Property	Segment Tree	Fenwick Tree
Range query	O(log n)	O(log n)
Point update	O(log n)	O(log n)
Range update	O(log n) with lazy propagation	Limited
Space	4n	n
Complexity to implement	Moderate	Simple

When to Use What

Need	Use	Why
Sorted data + ordered iteration	BST (balanced)	In-order traversal, predecessor/successor queries
Disk-backed sorted index	B+ Tree	Minimizes disk I/O, linked leaves for range scans
Fast min/max extraction	Heap	O(1) peek, O(log n) extract, array-backed
Prefix search / autocomplete	Trie	O(L) lookup independent of dataset size
Key-value with O(1) lookup	Hash Table	Fastest average lookup, but no ordering
Range aggregate queries	Segment / Fenwick Tree	O(log n) query and update on array ranges

BST vs Hash Table

Hash tables give O(1) average lookup but cannot do range queries or ordered traversal. If you need ordering, use a balanced BST. If you only need key lookup, use a hash table.

Test Yourself

Score: 0 / 10

Question 01

What is the worst-case time complexity of search in an unbalanced BST?

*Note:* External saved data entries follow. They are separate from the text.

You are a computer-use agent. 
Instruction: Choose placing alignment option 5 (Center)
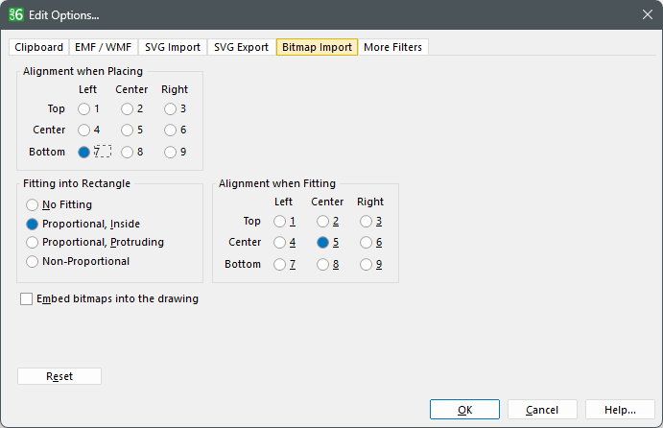pyautogui.click(x=127, y=130)
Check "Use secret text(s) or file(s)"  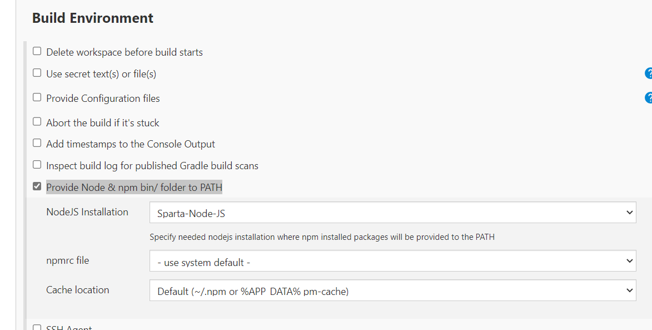pyautogui.click(x=37, y=72)
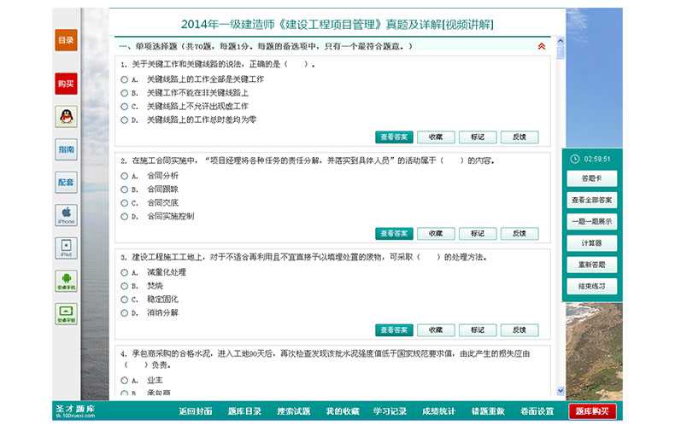Click the Android tablet (安卓平板) icon
The width and height of the screenshot is (675, 431).
pos(66,313)
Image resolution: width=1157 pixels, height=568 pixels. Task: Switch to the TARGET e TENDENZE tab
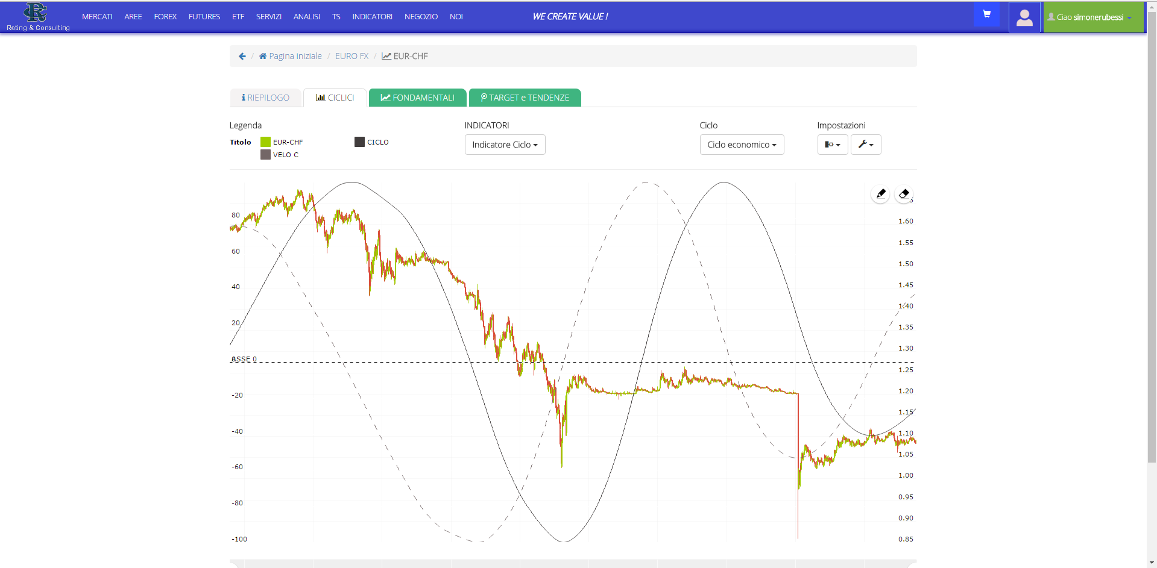[525, 98]
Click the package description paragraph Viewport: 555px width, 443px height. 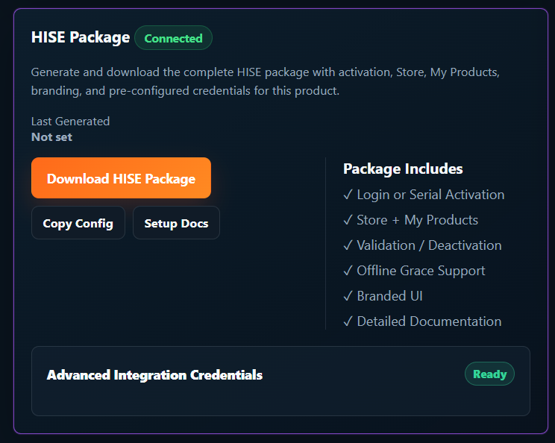266,81
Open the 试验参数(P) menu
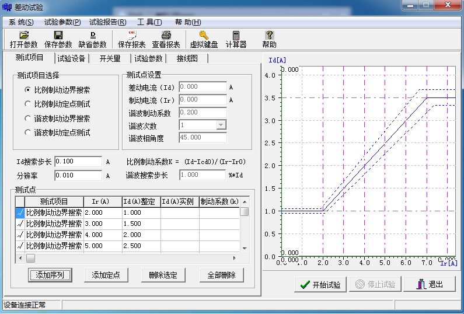This screenshot has height=314, width=464. tap(61, 22)
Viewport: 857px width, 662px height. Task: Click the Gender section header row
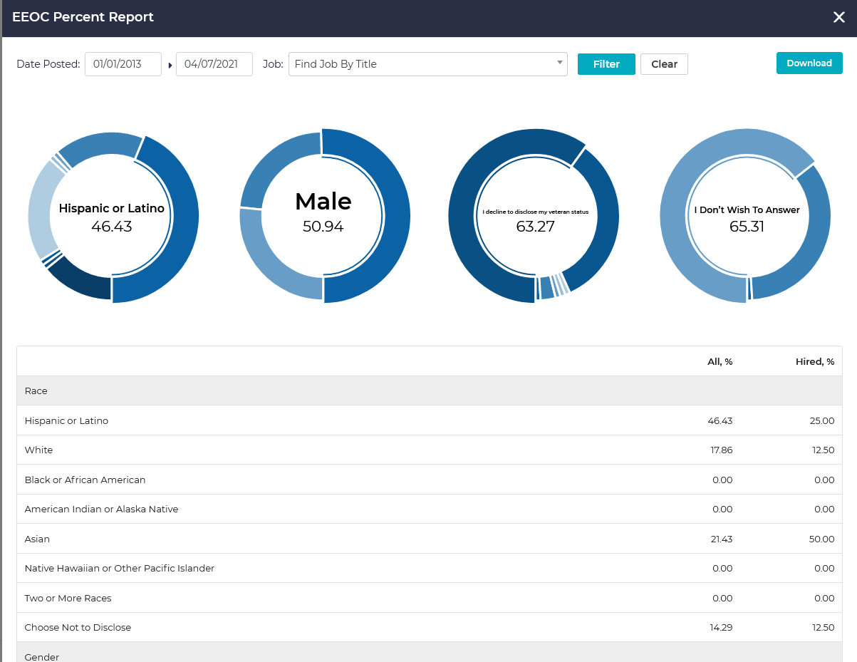(429, 655)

An unbalanced BST can degenerate into a linked list (e.g., inserting sorted data), making search O(n).

Question 02

Which traversal of a BST produces elements in sorted order?

In-order traversal visits left subtree, then root, then right subtree — which for a BST yields keys in ascending order.

Question 03

Which data structure does the Linux CFS (Completely Fair Scheduler) use?

The Linux CFS uses a Red-Black tree keyed by virtual runtime to pick the next process to schedule in O(log n).

Question 04

In a B+ Tree, where is the actual data stored?

B+ Trees store data exclusively in leaf nodes. Internal nodes only contain keys used for routing searches to the correct leaf.

Question 05

What is the time complexity of building a heap from an unsorted array using Floyd's algorithm?

Floyd's bottom-up heapify runs in O(n). Although each sift-down is O(log n), most nodes are near the bottom and require very few swaps, making the total linear.

Question 06

What is the lookup time complexity of a trie for a string of length L?

A trie traverses one node per character of the query string, so lookup is O(L) — completely independent of the number of strings stored.

Question 07

To efficiently find the top-K largest elements from a stream of N numbers, which approach is optimal?

A min-heap of size K keeps the K largest elements seen so far. Each new element is compared to the root (smallest of the K) — if larger, replace and sift down. Total: O(N log K) time, O(K) space.

Question 08

Which tree has stricter balancing — AVL or Red-Black?

AVL trees require the heights of left and right subtrees to differ by at most 1, making them more strictly balanced than Red-Black trees (max height ~1.44 log n vs ~2 log n).

Question 09

Why do B+ Trees link their leaf nodes together?

Linked leaves let range queries (e.g., WHERE x BETWEEN 10 AND 100) scan sequentially through leaf pages instead of repeatedly traversing the tree from the root.

Question 10

A tree with 15 nodes has how many edges?

Every tree with n nodes has exactly n - 1 edges. This is a fundamental property — each node except the root has exactly one edge connecting it to its parent.